I was gonna say the same thing. You've got a Jennifer Anniston pointy (but hot!) chin goin' on. To me, you just look thoughtful, focused, cerebral, and well, PRACTICAL. As if to say, "OK people, let's get this shit right." Like a documentary filmmaker covering some profound historical event.

E. said...

Great pictures. You were a serious youngster! (Though in the one with your grandparents, it almost looks like you're kind of smiling a little.)

I was actually pretty happy as a kid, despite a rather bumpy childhood. But even so, I recall a lot of boredom and frustration with my lack of power. It was better to be an older kid, then even better to be a young adult, and better to be a full-on adult. So far, it's all been better. (Though having kids is another thing. It's a joy, but you give up some of those precious freedoms that come with adulthood.)

DoctorMama said...

"Though having kids is another thing. It's a joy, but you give up some of those precious freedoms that come with adulthood." Oh, yeah. It's one of the hardest parts for me ...

Anonymous said...

yep. i hated being little. i was awkward and not really social. when we moved after 6th grade to where we are now, it got soo much better. my childhood was a horror. im 15 now and am muuuuuch happier.

DoctorMama said...

Also, r3, I think you're right. (And Jennifer Aniston does make me feel better about my pointy chin.)

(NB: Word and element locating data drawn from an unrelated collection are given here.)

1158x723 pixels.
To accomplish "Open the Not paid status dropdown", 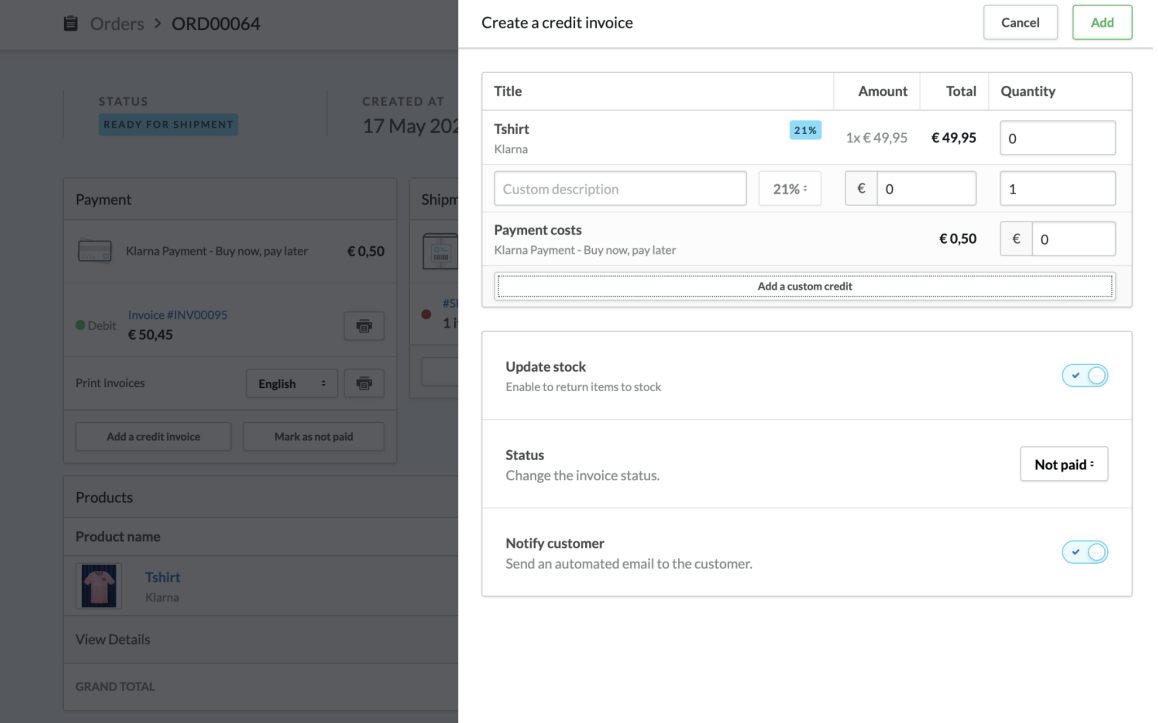I will point(1064,463).
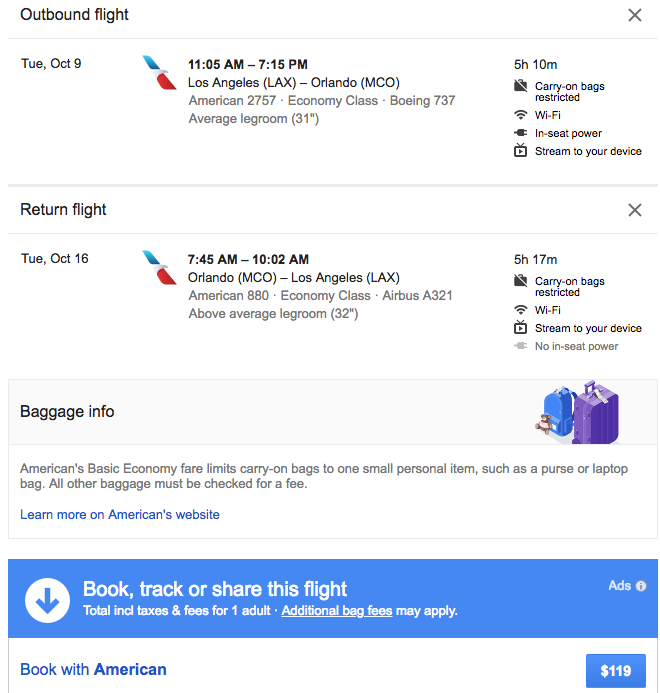Click American Airlines logo on return flight
Screen dimensions: 660x693
pos(159,268)
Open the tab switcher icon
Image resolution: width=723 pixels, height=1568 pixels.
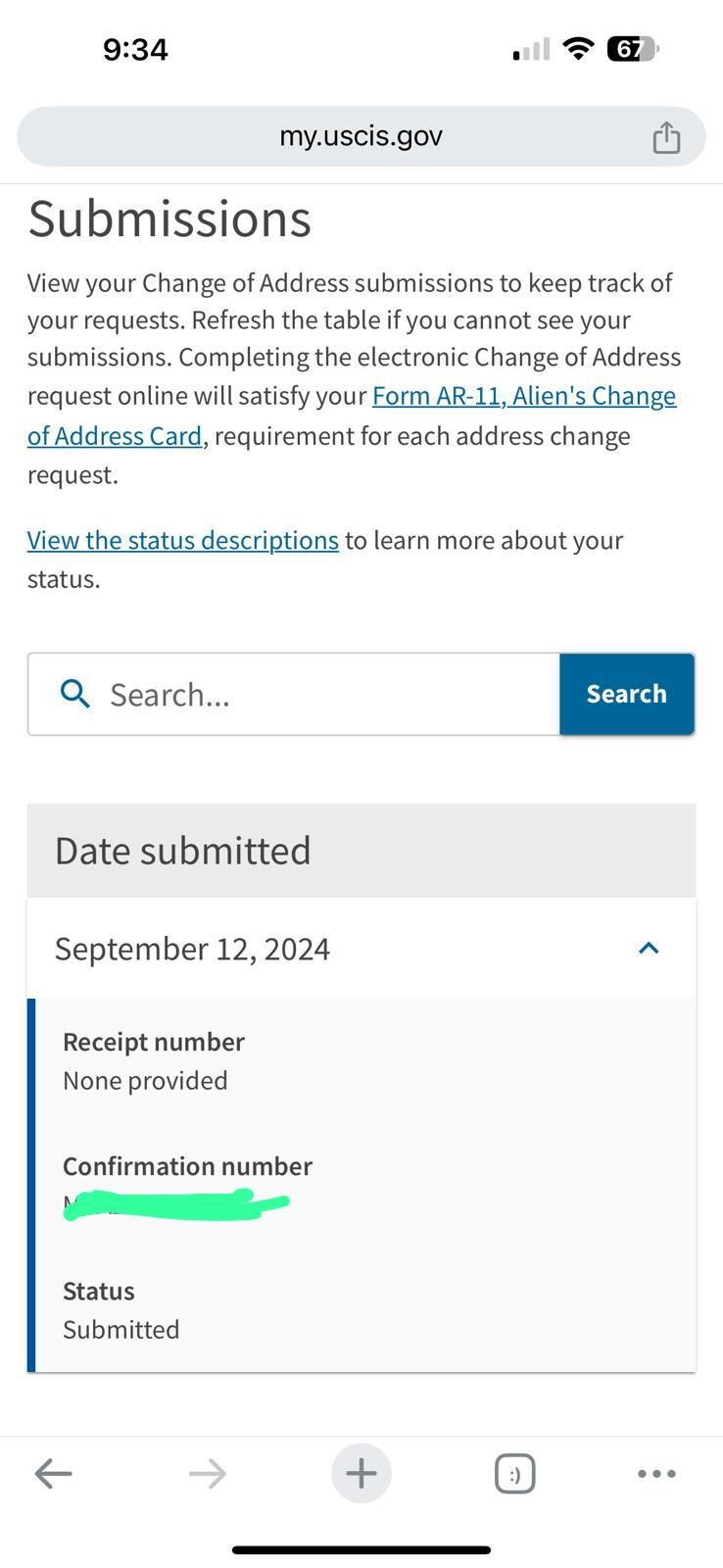click(514, 1473)
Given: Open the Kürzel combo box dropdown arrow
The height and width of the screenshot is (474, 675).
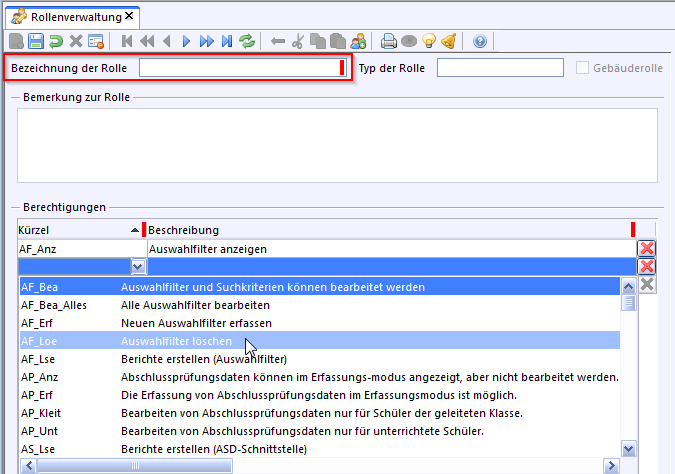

15! That's exactly when things turned around for me.

Doctor house said...

Jennifer Aniston???

sarah (SHU) said...

i LOVE your sullen looking pictures. you must have been quite a force as a kid.

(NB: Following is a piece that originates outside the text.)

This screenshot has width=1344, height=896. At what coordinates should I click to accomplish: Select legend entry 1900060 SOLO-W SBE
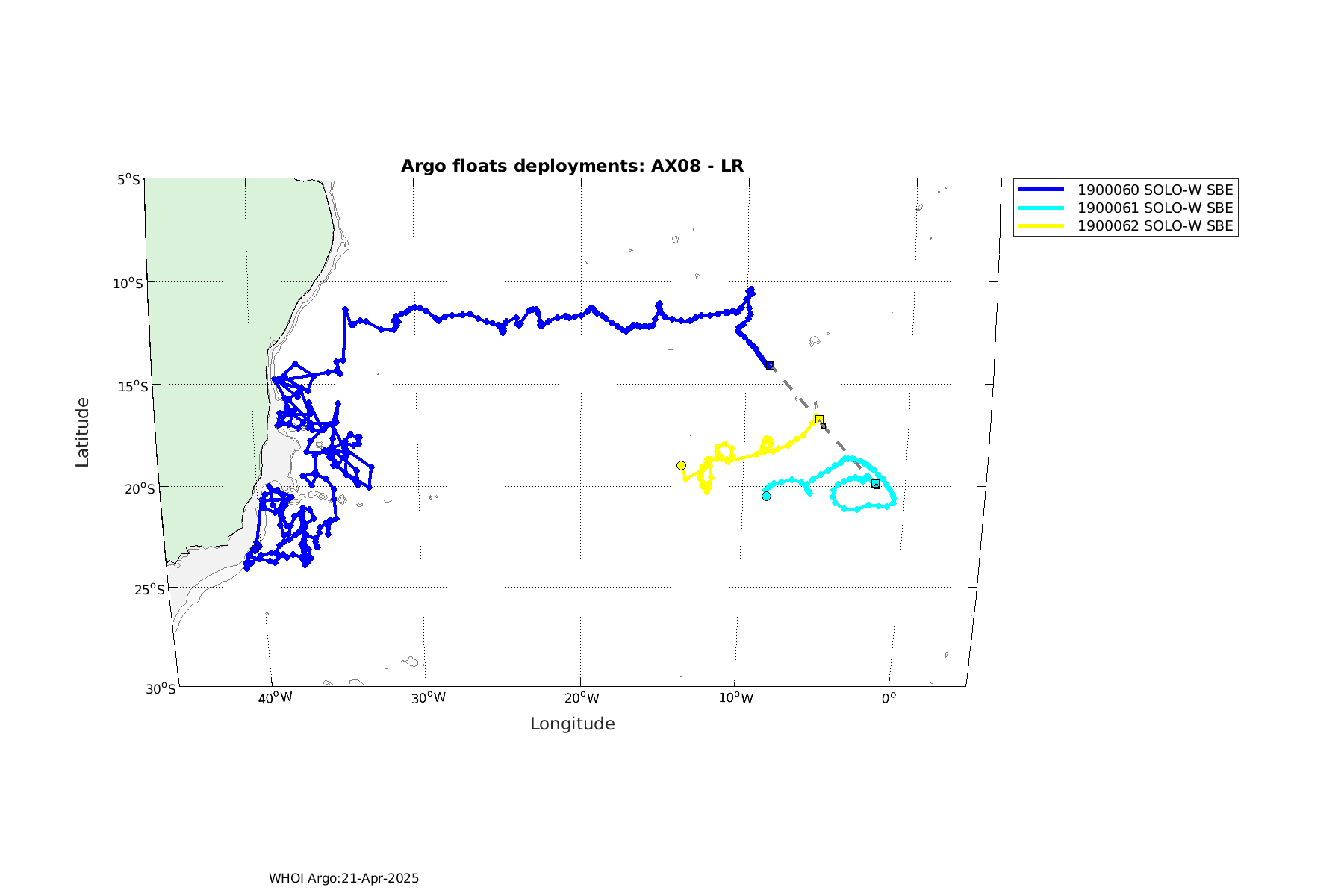1154,190
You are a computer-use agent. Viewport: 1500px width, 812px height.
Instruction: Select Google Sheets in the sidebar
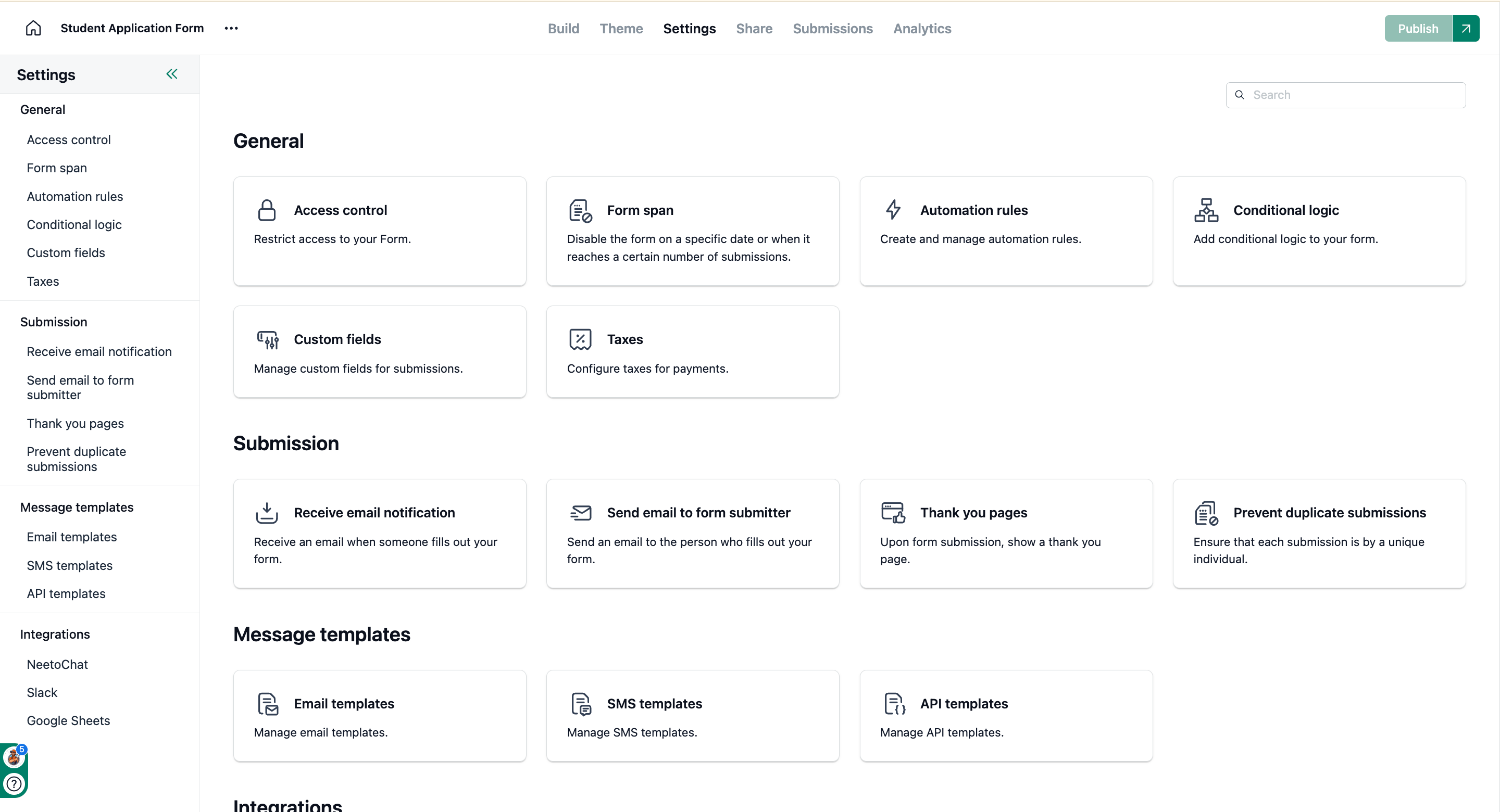point(68,720)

i just found your blog (i'm a peds resident) and we see eye to eye on a lot of things . . . i have seen MANY 'lists' like the one in your previous post; parents seem to love writing those sorts of things.

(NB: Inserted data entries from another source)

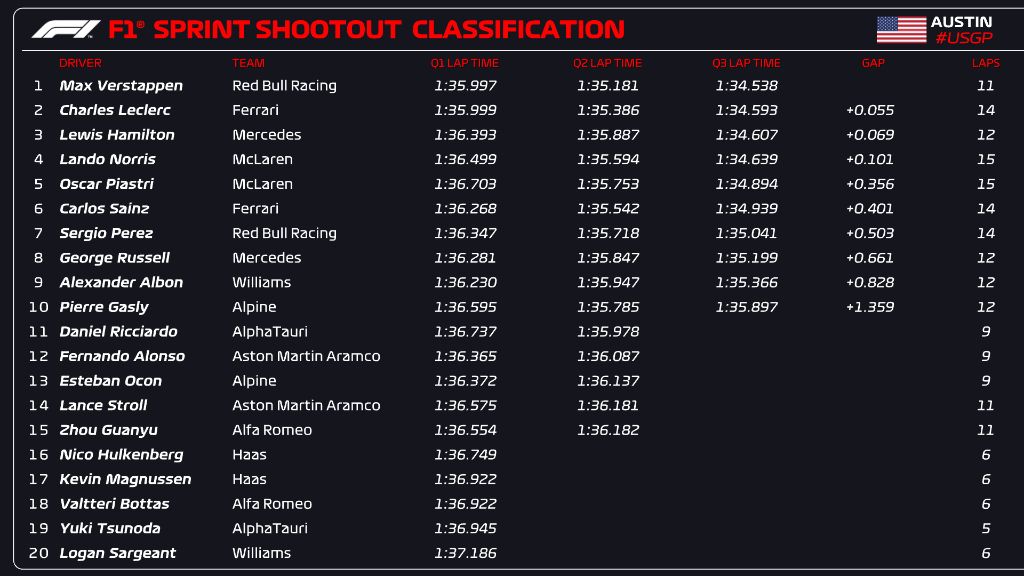Open Logan Sargeant's driver entry

117,553
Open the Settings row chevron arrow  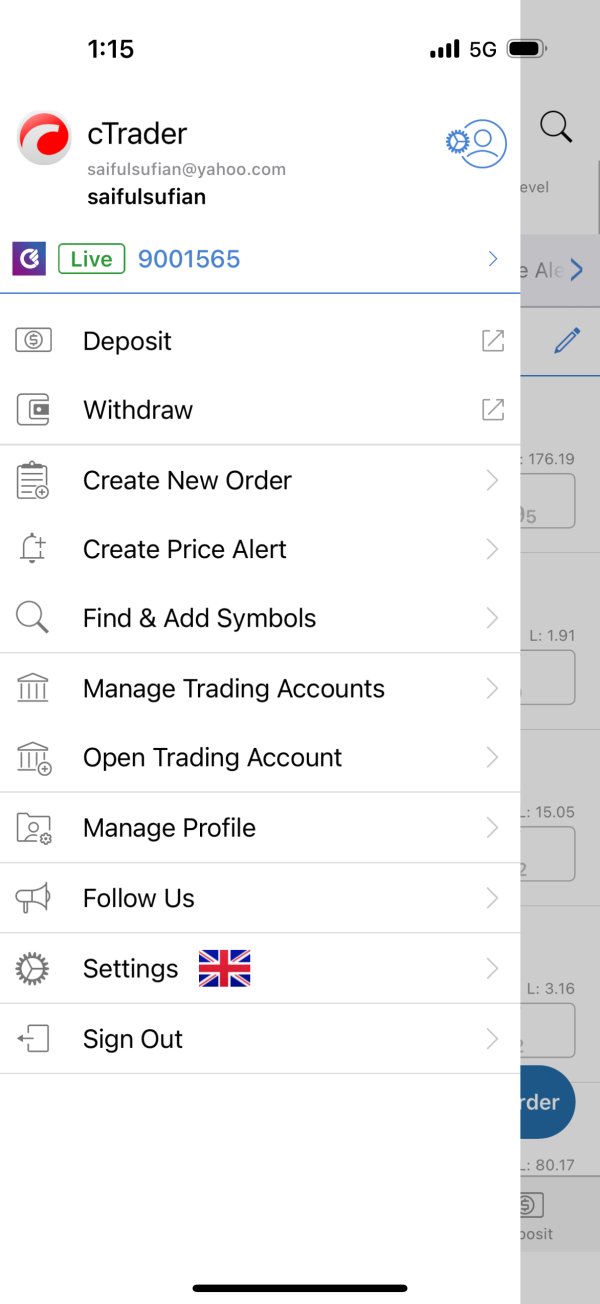tap(492, 968)
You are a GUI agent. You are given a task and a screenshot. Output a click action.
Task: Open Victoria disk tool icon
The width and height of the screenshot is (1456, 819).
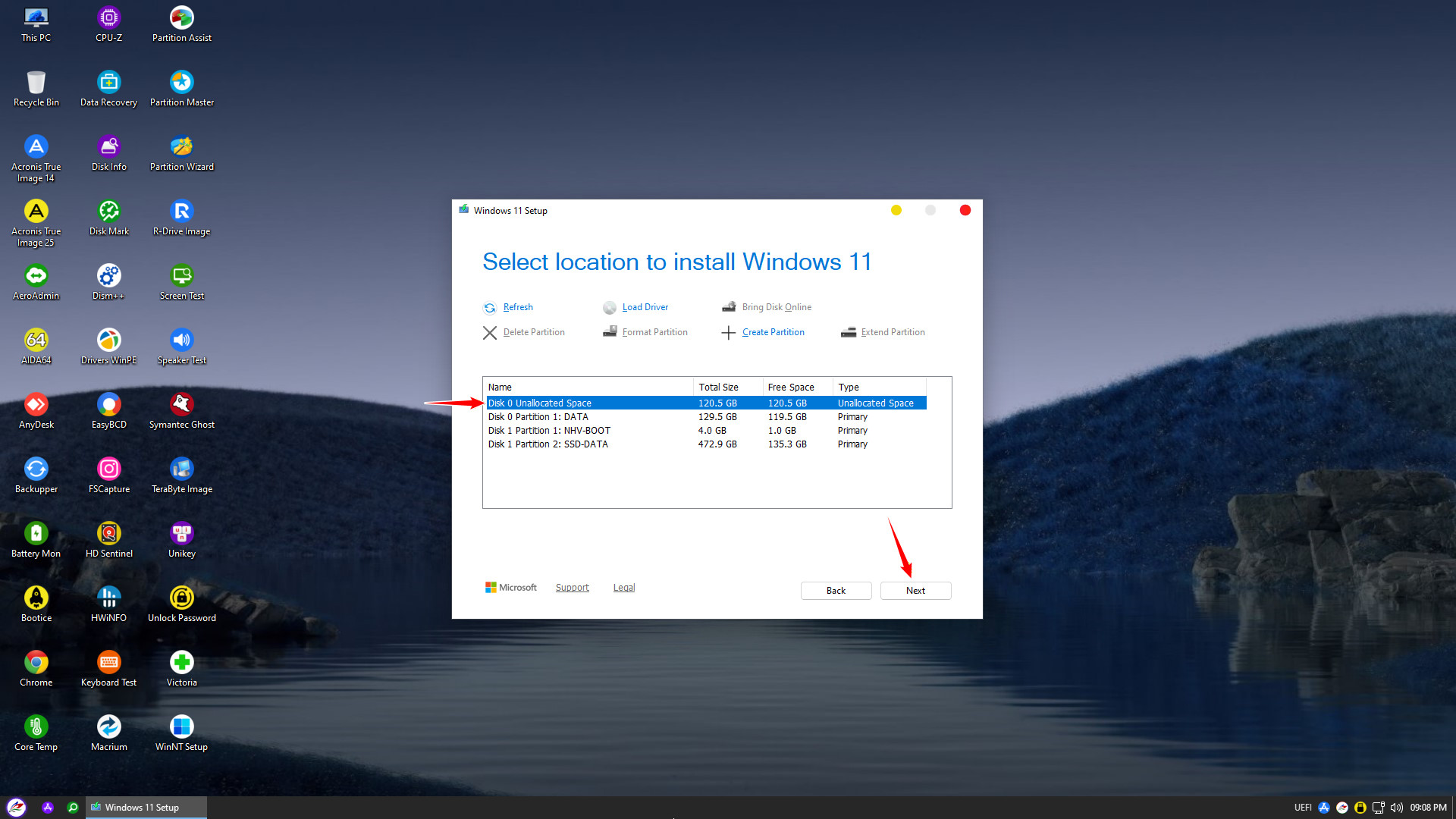click(x=182, y=662)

anyway, i really like your writing style and i will definitely be reading, so i just wanted to say hi!

sarah (SHU) said...

oh, and i'm a runner, too (although injured right now). not a mama, though. yet.

Steph said...

I also thought you resemble Jennifer Aniston in these pics, especially the one at your grandparents' house.
I too was a sullen child, quite isolated and into my own head. It resulted in me being quite observant, hypervigilant in fact. I am the oldest and my parents split up when I was 12, so it makes perfect sense that the weight of the world was on my shoulders. I was also a people pleaser, and very smart.
So, weren't my hippie self-absorbed parents surprised and dumbfounded when I suddenly stopped going to school in 10th grade...mostly because it was so crowded there that I couldn't even get into the bathroom or to my classes on time. I was once shy. Now I'm just bitter!